Blázquez destaca del obispo dimisionario Luis María Larrea su "sentido hondo de la justicia y de la equidad"

BILBAO, 29 (EUROPA PRESS)

El Obispo de Bilbao, Ricardo Blázquez, destacó hoy de monseñor Luis María Larrea, obispo dimisionario de Bilbao fallecido el pasado miércoles en la capital vizcaína, su "sentido hondo de la justicia y de la equidad".

Blázquez, que presidió en la Catedral de Santiago el funeral por monseñor Luis María de Larrea y Legarreta, que fue obispo diocesano entre los años 1979 al 1995, agradeció el ministerio episcopal de Larrea y aseguró que "termina de morir un hombre justo y bueno, un sacerdote intachable, un obispo que apacentó la grey confiada por el Señor con fidelidad y amor, con solicitud y dedicación, con respeto y paciencia".

El Obispo de Bilbao recordó que Larrea, muerto a los 91 años, ha vivido "desde hace bastantes años en una situación de fragilidad y dependencia" y agradeció públicamente a las personas que lo han atendido "con amabilidad y esmero" en la residencia diocesana de San Vicente. "Cuando una sociedad cuida a sus mayores con manos y corazón, con respeto y cariño, particularmente cuando dependen de otros en todo y siempre, está emitiendo signos de alta calidad en humanismo auténtico y amor cristiano", destacó.
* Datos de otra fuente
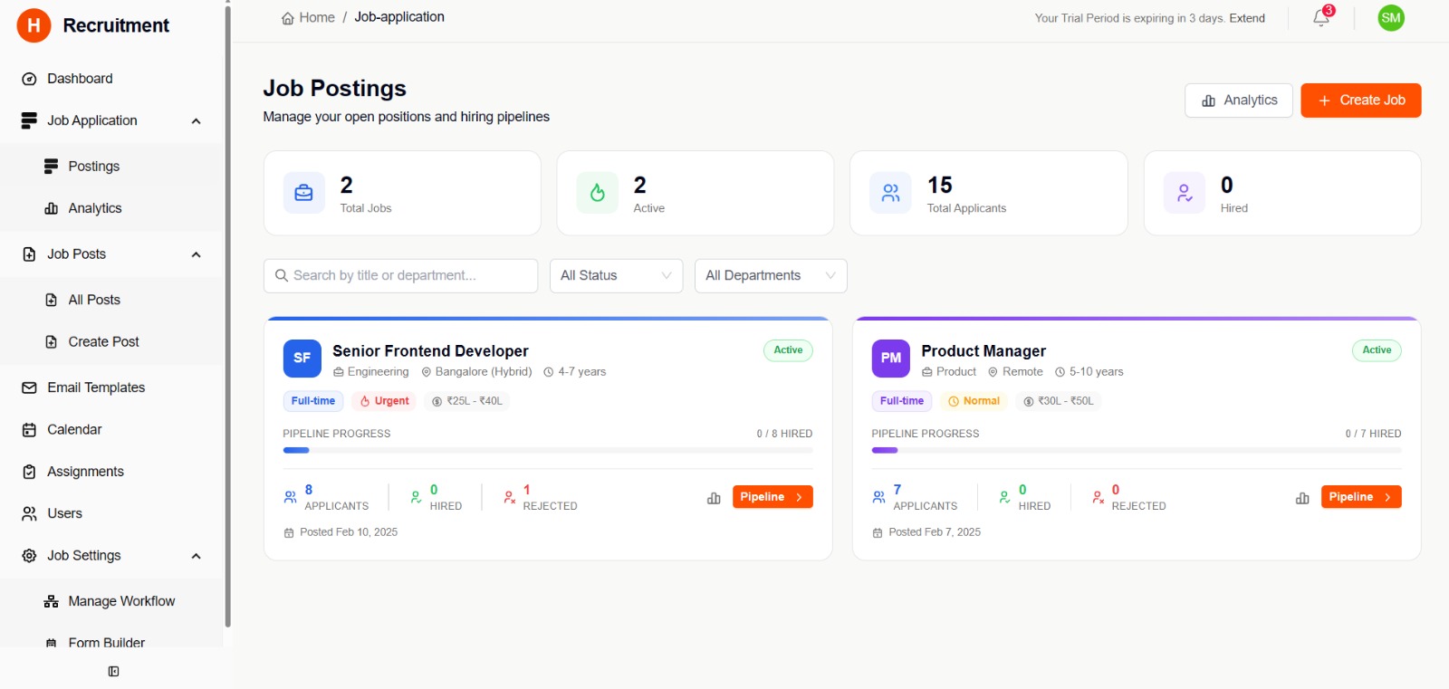Image resolution: width=1449 pixels, height=689 pixels.
Task: Open Calendar from the sidebar
Action: click(74, 430)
Tras recordar el itinerario histórico de Don Luis María, aseguró que su "fisonomía espiritual era una permanente invitación a la rectitud, al respeto y a la bondad afable" y destacó que "fue monseñor Larrea un obispo humilde y paciente, que mostraba exteriormente una finura que, aseguran quienes lo conocieron bien, reflejaba la finura interior y nunca mostró cara hosca ni semblante adusto".
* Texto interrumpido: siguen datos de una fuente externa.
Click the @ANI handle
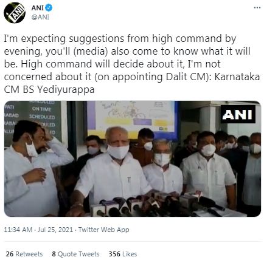This screenshot has height=260, width=264. [40, 17]
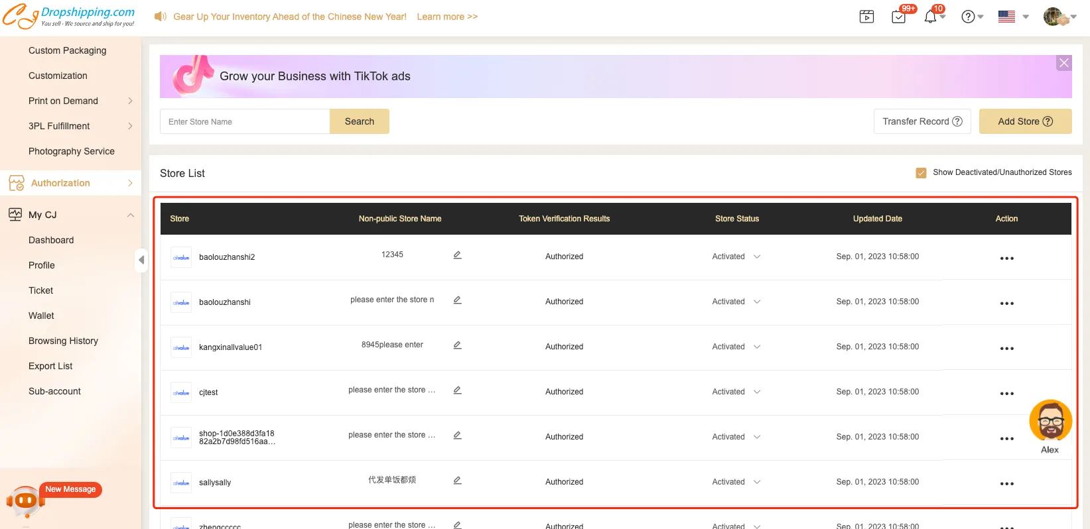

Blázquez reconoció su admiración por la "dignidad como persona y como obispo" y señaló que "la elegancia no era sólo de talle sino también de espíritu". "Nunca olvidaré los gestos y detalles de amigo y de hermano obispo que tuvo conmigo cuando comencé el ministerio episcopal en nuestra Diócesis. Su salud no le permitió prestarme la ayuda inestimable de su acompañamiento pastoral", manifestó.
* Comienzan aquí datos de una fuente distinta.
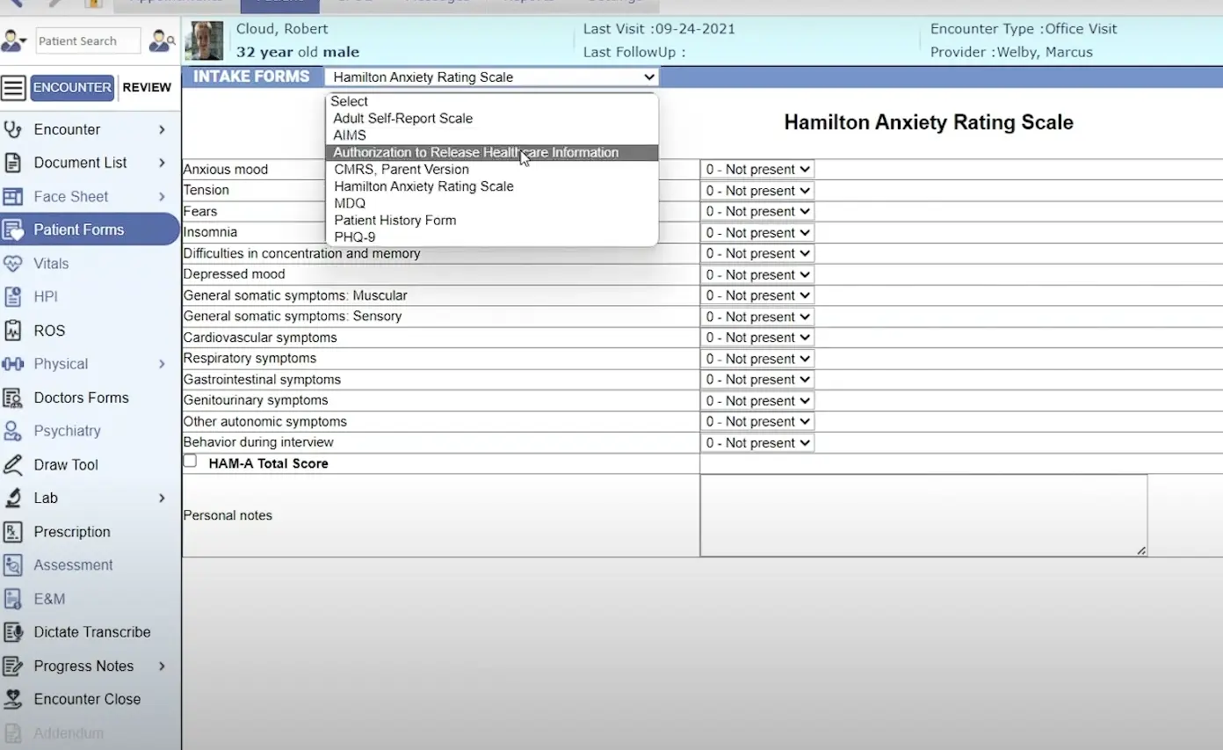Switch to the Messages tab
1223x750 pixels.
pos(436,3)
Asimismo, aseguró que Larrea "cuidaba con sumo esmero, en sus escritos e intervenciones públicas en la situación complicada que le tocó vivir, las palabras y las formas expresivas para que fueran siempre precisas y nunca hirientes" y destacó que poseía "un sentido hondo de la justicia y de la equidad". "Tenía fino sentido del derecho que aplicaba con ecuanimidad y cuidado pastoral, ya que en la Iglesia la ley suprema es la salvación de las almas. Fue buen jurista que captó el espíritu en la letra y animó la letra con el espíritu", remarcó.